Com’è cambiato il business environment per le aziende europee in Cina negli ultimi anni?
Il contesto in cui le aziende europee in Cina operano è molto mutato. Le società cinesi sono molto più sofisticate anche grazie ad un aumento qualitativo delle risorse locali e a una ancor maggiore attenzione da parte del governo. Si è pertanto andato a ridurre il margine di competitività in molti settori industriali. A latere si nota anche un accentuato controllo centrale sui comparti tecnologici a più alto grado di innovazione, dove le autorità cinesi investono di più con l’ambizione di raggiungere i livelli occidentali. A tal fine pertanto spesso sono promulgate leggi che limitano la libertà di investimento da parte straniera se non in forma di JV e nella maggior parte dei casi addirittura con pressioni per delocalizzare non solo la tecnologia ma anche e soprattutto attraverso l’obbligo di delocalizzare i dati.
Cosa possiamo aspettarci in merito al CAI e, in generale, per quanto riguarda le relazioni tra Europa e Cina?
Dubito che il CAI, un accordo che consentirebbe alla comunità d’affari europea di allargare le proprie opportunità di investimento in Cina, possa essere firmato entro il 2022, sono troppi gli elementi collegati alla politica che impediscono ai due attori, EU e Cina, di proseguire in un dialogo proficuo. Non si tratta solo delle sanzioni applicate a soggetti europei da parte della Cina ma ad un cambio di passo su molti altri temi, dalla riforma dell’OMC, ad alcuni strumenti che la UE intende giustamente realizzare a complemento di quanto già il CAI non sancisca: International Procurement Instrument, il Regolamento anti-coercizione, lo strumento sui sussidi dei paesi terzi, tra gli altri. Senza contare alcune altre problematiche che andranno a manifestarsi a breve nel contesto dell’implementazione delle politiche di decarbonizzazione a livello globale.
Quali sono oggi i settori di maggior interesse per le aziende europee in Cina?

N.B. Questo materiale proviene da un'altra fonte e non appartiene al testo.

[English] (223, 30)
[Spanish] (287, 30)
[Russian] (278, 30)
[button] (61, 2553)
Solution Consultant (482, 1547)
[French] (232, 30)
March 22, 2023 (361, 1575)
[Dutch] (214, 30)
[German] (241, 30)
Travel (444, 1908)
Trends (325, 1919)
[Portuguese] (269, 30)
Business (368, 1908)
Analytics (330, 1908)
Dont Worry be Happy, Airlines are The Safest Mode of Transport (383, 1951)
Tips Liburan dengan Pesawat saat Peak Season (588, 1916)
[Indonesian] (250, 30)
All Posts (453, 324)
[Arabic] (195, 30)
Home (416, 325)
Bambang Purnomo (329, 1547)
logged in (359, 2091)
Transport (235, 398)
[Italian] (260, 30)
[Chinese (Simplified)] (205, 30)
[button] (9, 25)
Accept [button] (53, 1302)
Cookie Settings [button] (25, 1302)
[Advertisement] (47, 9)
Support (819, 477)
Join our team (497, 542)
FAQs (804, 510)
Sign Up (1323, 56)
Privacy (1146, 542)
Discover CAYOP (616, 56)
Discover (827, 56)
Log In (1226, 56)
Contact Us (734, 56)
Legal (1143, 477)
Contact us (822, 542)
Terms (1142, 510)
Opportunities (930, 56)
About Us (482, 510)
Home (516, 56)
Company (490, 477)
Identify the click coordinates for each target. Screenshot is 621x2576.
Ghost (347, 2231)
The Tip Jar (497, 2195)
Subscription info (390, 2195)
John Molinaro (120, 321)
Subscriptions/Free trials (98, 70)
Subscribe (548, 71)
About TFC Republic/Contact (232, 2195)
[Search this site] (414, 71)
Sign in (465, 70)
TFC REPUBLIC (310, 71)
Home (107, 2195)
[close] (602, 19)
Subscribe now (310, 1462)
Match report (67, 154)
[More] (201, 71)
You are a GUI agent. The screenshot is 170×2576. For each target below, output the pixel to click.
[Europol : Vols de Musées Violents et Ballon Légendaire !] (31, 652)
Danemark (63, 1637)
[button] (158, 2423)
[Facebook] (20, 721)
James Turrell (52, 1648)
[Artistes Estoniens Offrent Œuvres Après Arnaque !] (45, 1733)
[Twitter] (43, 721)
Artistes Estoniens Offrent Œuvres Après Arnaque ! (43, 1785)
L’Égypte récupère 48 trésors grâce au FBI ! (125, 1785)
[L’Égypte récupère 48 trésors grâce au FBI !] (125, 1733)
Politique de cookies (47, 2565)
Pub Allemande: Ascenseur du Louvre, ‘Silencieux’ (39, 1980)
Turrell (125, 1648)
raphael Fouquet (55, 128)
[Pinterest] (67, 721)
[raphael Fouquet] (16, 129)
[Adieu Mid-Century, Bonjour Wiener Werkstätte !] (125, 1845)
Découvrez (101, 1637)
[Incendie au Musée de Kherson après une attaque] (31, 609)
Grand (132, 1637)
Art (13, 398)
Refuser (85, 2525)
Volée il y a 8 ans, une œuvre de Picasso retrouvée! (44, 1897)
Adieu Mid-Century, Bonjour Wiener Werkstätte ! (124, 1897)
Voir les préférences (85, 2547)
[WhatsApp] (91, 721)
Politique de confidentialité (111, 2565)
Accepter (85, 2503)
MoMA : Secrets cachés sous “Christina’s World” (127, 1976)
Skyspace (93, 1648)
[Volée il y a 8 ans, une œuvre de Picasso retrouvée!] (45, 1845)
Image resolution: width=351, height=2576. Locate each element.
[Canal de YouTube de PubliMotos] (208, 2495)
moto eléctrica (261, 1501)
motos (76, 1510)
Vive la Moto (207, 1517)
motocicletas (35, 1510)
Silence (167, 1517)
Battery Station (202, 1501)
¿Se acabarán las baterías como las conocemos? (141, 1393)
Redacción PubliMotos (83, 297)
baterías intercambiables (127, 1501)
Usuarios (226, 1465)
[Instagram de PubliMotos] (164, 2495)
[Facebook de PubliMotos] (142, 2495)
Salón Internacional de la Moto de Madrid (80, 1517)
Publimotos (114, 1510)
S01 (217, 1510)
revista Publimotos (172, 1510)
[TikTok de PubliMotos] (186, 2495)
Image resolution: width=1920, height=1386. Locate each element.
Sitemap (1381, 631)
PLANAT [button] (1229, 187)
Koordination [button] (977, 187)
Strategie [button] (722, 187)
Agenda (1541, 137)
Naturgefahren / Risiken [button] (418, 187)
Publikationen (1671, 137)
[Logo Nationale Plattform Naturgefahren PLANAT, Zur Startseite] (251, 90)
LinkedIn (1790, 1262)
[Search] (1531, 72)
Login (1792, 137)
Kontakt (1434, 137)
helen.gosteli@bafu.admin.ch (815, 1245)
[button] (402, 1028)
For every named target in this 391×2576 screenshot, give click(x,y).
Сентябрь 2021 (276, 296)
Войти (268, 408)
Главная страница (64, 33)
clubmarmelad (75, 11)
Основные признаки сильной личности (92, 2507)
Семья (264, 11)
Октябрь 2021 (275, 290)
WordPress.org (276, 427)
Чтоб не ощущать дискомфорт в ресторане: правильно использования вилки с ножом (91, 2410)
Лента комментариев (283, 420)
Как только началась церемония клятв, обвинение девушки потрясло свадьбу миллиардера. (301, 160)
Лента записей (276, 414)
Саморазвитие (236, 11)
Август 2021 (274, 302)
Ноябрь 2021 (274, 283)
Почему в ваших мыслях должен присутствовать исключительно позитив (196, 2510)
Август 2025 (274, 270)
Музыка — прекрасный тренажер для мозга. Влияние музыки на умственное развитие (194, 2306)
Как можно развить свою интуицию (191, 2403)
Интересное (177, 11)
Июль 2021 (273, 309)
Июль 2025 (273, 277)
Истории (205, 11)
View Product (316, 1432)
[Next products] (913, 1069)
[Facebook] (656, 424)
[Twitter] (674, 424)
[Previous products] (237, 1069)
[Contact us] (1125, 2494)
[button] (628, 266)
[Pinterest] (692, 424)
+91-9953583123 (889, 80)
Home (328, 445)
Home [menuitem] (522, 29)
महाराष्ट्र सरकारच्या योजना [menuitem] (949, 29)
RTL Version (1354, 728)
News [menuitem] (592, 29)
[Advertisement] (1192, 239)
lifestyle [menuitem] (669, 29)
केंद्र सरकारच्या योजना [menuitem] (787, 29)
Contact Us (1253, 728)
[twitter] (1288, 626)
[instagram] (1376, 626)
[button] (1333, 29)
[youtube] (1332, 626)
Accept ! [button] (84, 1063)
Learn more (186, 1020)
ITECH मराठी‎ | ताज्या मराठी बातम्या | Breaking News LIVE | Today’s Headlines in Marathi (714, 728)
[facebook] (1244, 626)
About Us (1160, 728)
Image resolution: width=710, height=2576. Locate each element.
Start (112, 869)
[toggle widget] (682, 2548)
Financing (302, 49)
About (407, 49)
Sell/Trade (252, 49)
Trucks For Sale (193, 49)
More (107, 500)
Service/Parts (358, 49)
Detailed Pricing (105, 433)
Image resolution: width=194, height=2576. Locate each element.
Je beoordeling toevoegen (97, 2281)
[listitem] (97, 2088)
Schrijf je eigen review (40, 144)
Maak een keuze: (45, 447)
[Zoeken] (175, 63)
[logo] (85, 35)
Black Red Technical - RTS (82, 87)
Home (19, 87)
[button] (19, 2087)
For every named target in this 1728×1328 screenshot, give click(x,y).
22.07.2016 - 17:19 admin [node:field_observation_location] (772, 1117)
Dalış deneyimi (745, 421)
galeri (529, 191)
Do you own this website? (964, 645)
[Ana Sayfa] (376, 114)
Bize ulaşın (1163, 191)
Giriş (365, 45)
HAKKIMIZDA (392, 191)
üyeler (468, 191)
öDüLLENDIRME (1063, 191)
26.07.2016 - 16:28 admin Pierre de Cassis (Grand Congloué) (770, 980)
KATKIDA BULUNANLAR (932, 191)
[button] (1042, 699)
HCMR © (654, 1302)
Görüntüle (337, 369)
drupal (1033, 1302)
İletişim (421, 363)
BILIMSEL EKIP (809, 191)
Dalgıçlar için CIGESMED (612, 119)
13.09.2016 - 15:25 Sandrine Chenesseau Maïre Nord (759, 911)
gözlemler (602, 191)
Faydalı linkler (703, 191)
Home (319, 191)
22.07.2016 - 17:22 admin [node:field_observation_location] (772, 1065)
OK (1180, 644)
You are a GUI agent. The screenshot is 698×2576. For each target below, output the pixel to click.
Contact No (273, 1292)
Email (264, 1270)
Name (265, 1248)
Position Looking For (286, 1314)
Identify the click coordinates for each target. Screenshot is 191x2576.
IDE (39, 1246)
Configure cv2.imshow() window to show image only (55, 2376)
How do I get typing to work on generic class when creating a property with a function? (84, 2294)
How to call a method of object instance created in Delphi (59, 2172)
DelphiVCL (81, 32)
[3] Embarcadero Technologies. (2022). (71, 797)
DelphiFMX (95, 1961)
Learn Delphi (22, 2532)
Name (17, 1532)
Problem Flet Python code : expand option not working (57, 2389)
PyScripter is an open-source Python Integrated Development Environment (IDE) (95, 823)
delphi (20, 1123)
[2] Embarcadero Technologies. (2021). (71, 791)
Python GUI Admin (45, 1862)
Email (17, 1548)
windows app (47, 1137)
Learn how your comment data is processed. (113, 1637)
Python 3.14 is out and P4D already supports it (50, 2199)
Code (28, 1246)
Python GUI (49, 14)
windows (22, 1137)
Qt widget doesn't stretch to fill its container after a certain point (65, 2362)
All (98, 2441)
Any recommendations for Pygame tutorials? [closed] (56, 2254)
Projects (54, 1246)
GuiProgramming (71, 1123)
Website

La Cina ha creato una sorta di differenziazione di trattamento a seconda del livello di interesse verso determinate industrie o meno. Noi alla Camera di Commercio Europea in Cina lo abbiamo codificato in “Business Class, Economy Class e Cargo”. Tappeto rosso per quelle industrie che possano contribuire all’aggiornamento industriale, quali beni strumentali (ancora un’ottima opportunità per le aziende italiane di quel settore), chimica, semiconduttori, energia verde e tecnologie e servizi ambientali. I prodotti di consumo, incluse le automobili, il settore sanitario, i servizi finanziari sono tollerati fin tanto che producono impiego e introiti fiscali. Telecomunicazioni e strumentazioni di rete così come tutto ciò che ha implicazioni con il mondo digitale è guardato con sospetto per questioni di non chiara sicurezza nazionale. In tale perimetro la Cina sta lanciando una campagna di investimenti colossali fino all’evidente interesse di influenzare le scelte globali della standardizzazione.